◆ **PROBLEM DETAILS**: Only a number is expected: how many lines in the data below contain the word "size".

◆ **INFORMATION**:
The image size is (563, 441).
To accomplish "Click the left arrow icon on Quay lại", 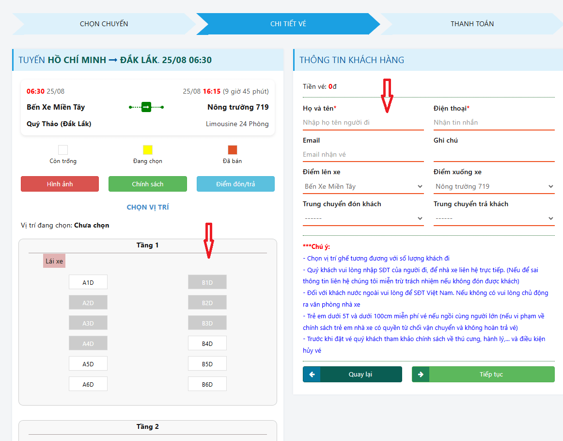I will click(312, 375).
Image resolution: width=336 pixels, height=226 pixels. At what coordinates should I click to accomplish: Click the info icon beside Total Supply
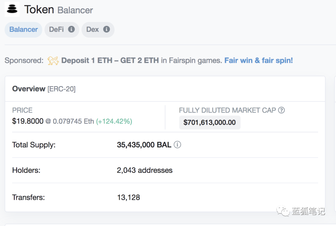click(177, 145)
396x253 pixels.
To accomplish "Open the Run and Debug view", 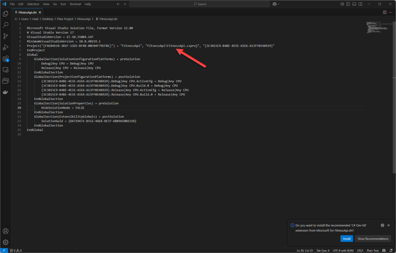I will [x=5, y=47].
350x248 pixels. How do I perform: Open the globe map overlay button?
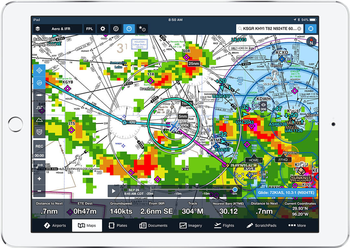click(116, 29)
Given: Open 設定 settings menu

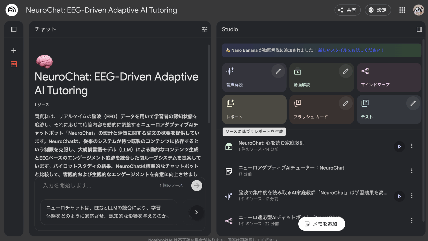Looking at the screenshot, I should (378, 10).
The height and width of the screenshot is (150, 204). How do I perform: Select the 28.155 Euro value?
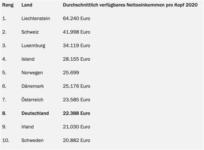[76, 59]
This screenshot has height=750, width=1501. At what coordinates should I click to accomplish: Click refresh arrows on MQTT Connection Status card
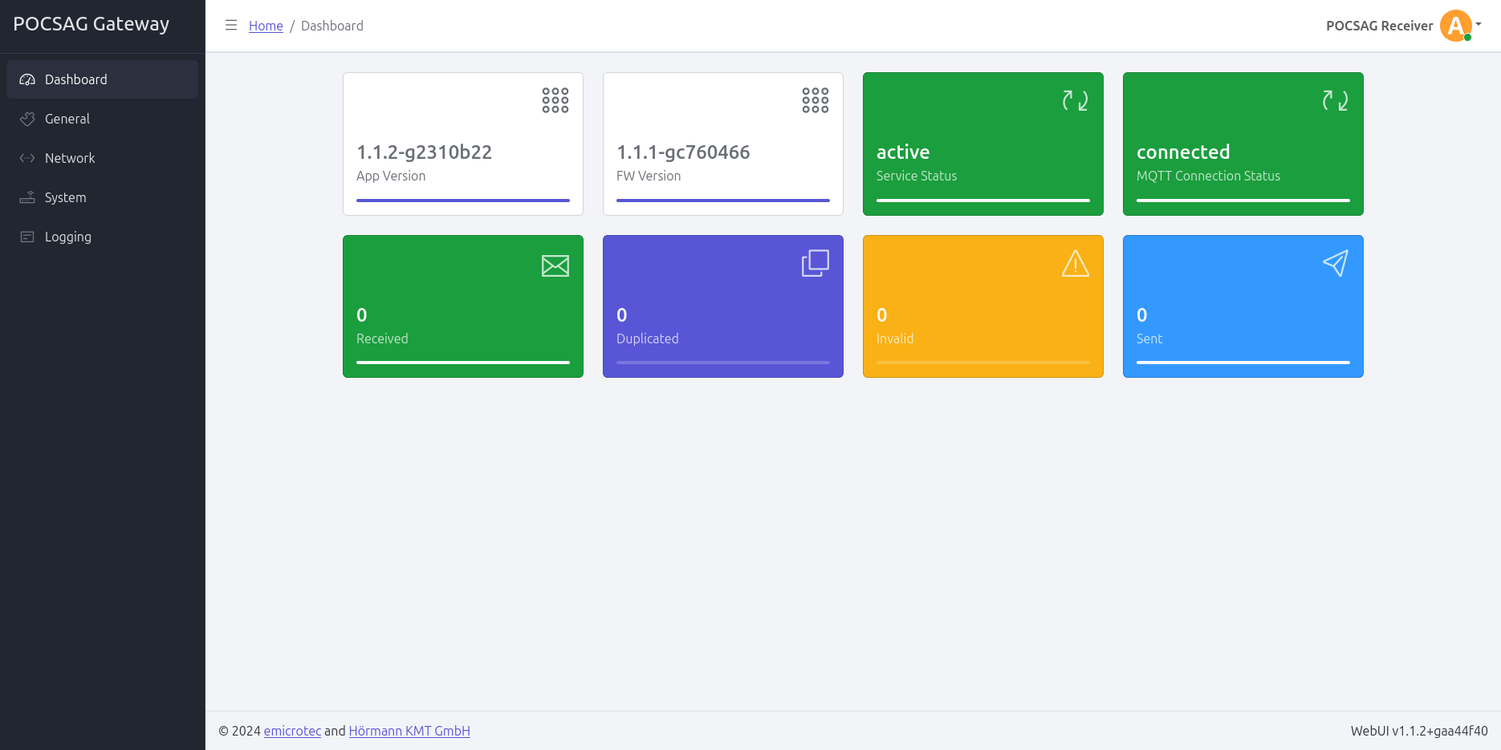click(1335, 100)
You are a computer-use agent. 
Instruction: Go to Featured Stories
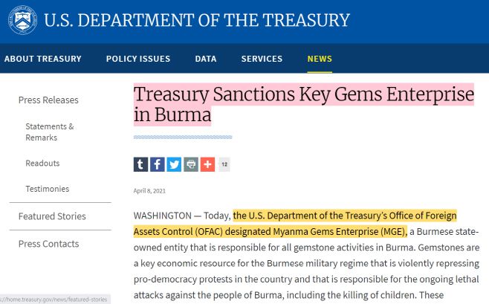tap(52, 216)
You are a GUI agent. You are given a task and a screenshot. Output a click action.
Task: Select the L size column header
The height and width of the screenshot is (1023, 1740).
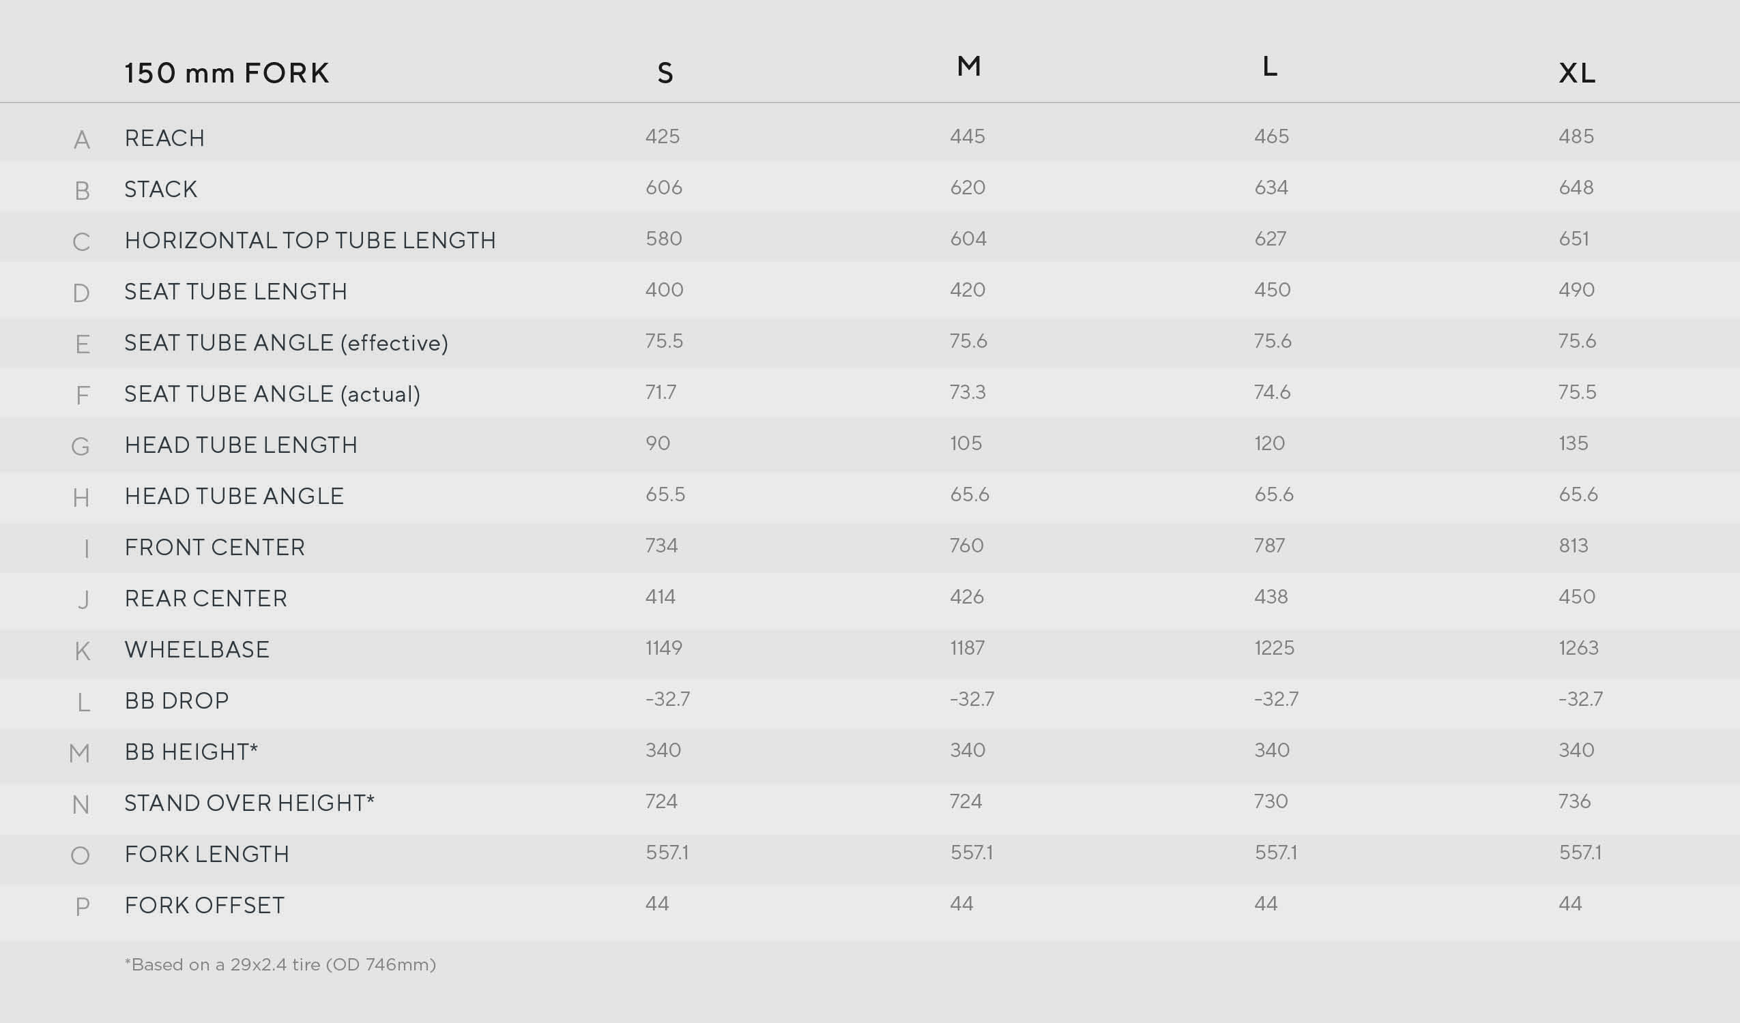coord(1270,66)
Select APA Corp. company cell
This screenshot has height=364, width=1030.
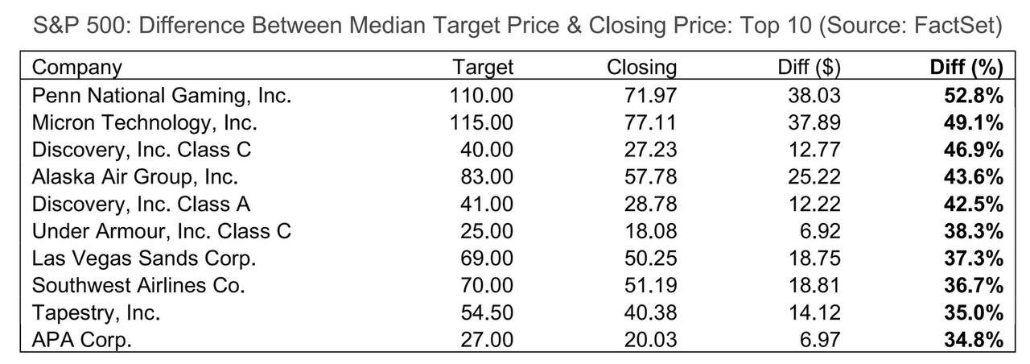coord(81,340)
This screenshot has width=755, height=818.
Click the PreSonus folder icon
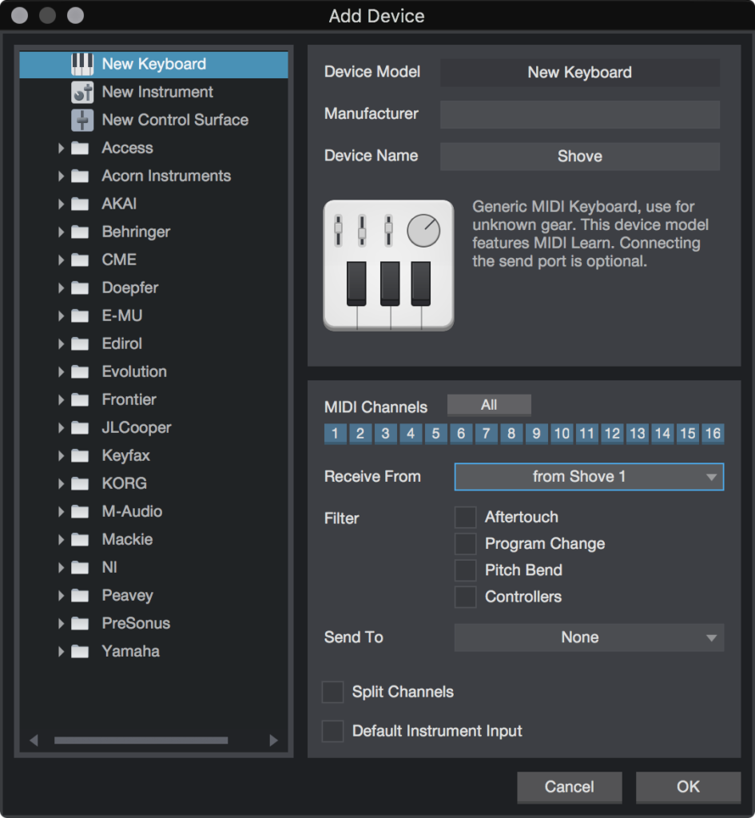click(x=79, y=623)
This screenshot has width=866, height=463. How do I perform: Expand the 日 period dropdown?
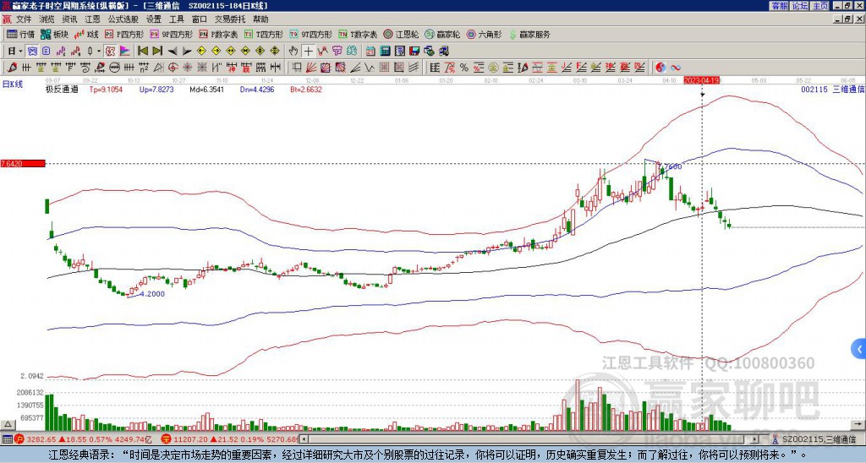pyautogui.click(x=15, y=51)
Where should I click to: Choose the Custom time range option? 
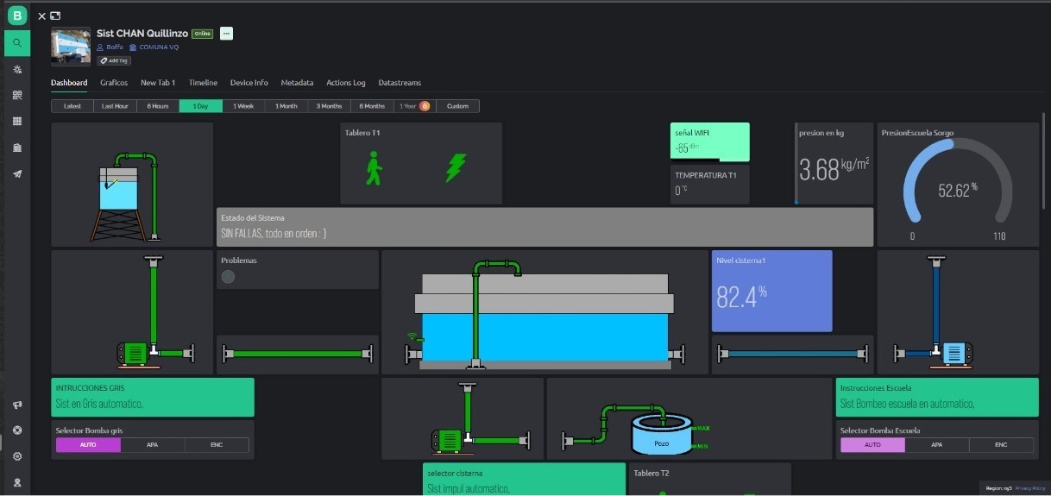coord(457,106)
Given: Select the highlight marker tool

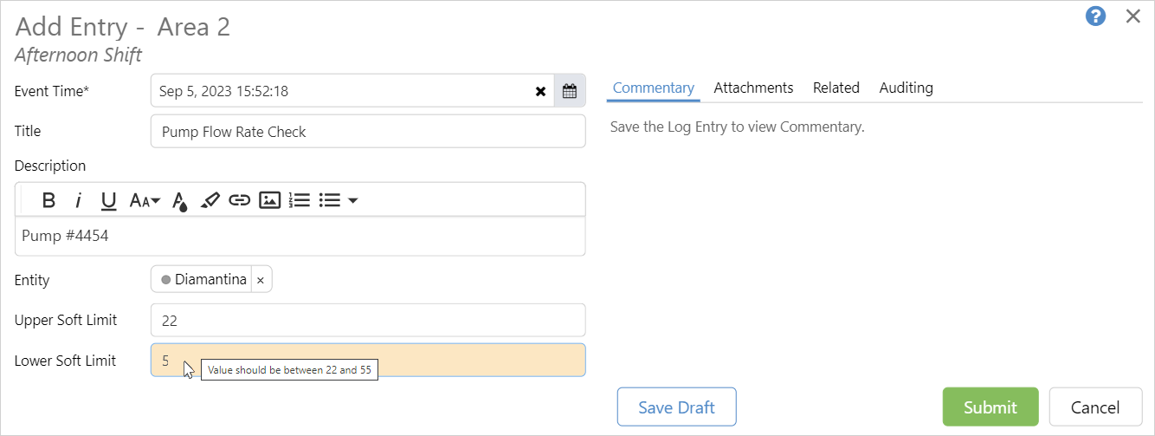Looking at the screenshot, I should point(210,200).
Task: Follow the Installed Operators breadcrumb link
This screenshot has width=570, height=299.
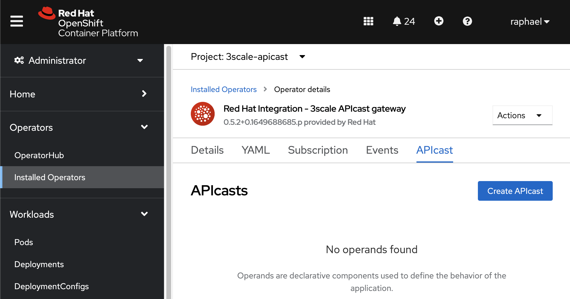Action: (224, 89)
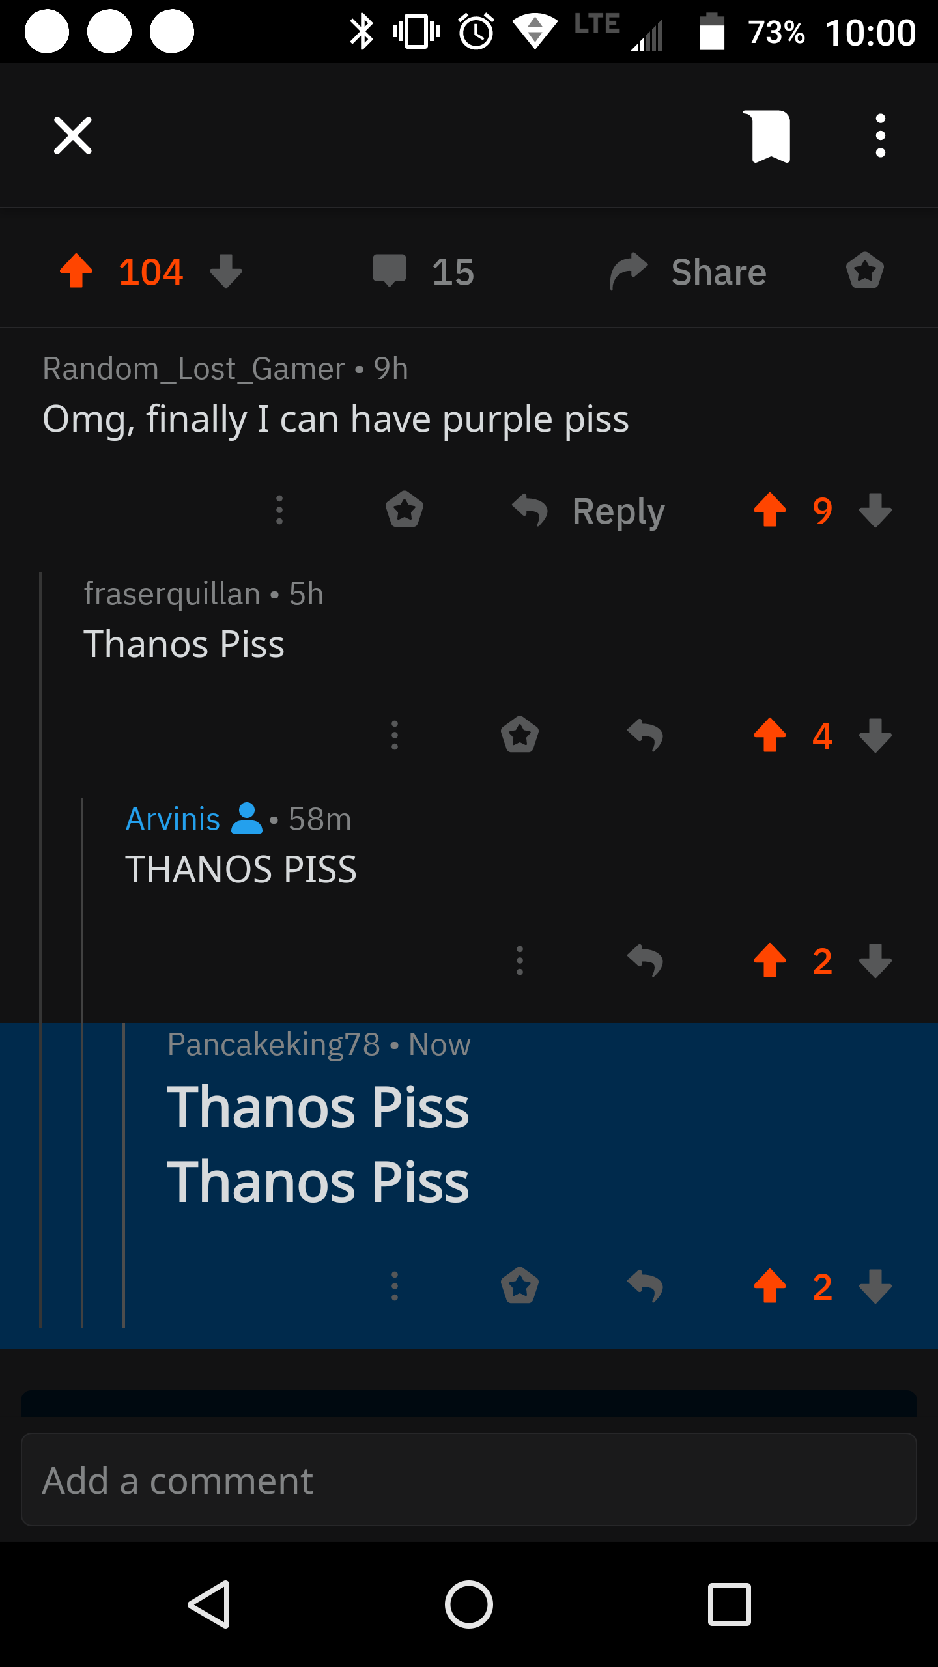Save fraserquillan's Thanos Piss comment

(520, 735)
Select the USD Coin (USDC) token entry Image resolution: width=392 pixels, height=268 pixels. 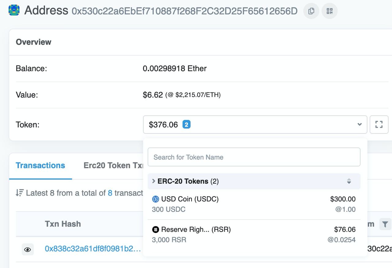254,204
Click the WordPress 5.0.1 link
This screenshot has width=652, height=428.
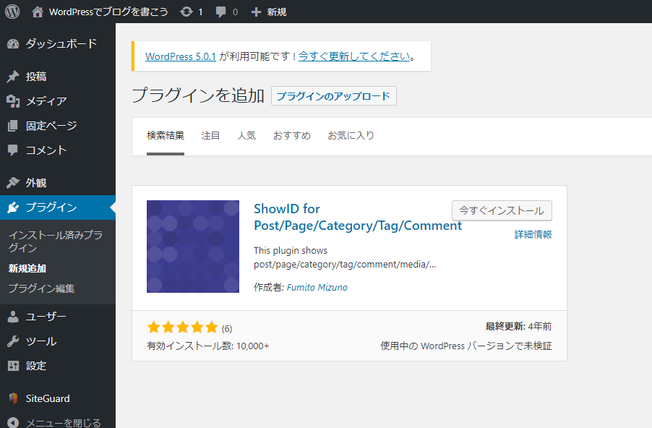pyautogui.click(x=181, y=56)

◆ **COMPLETED TASK**: 2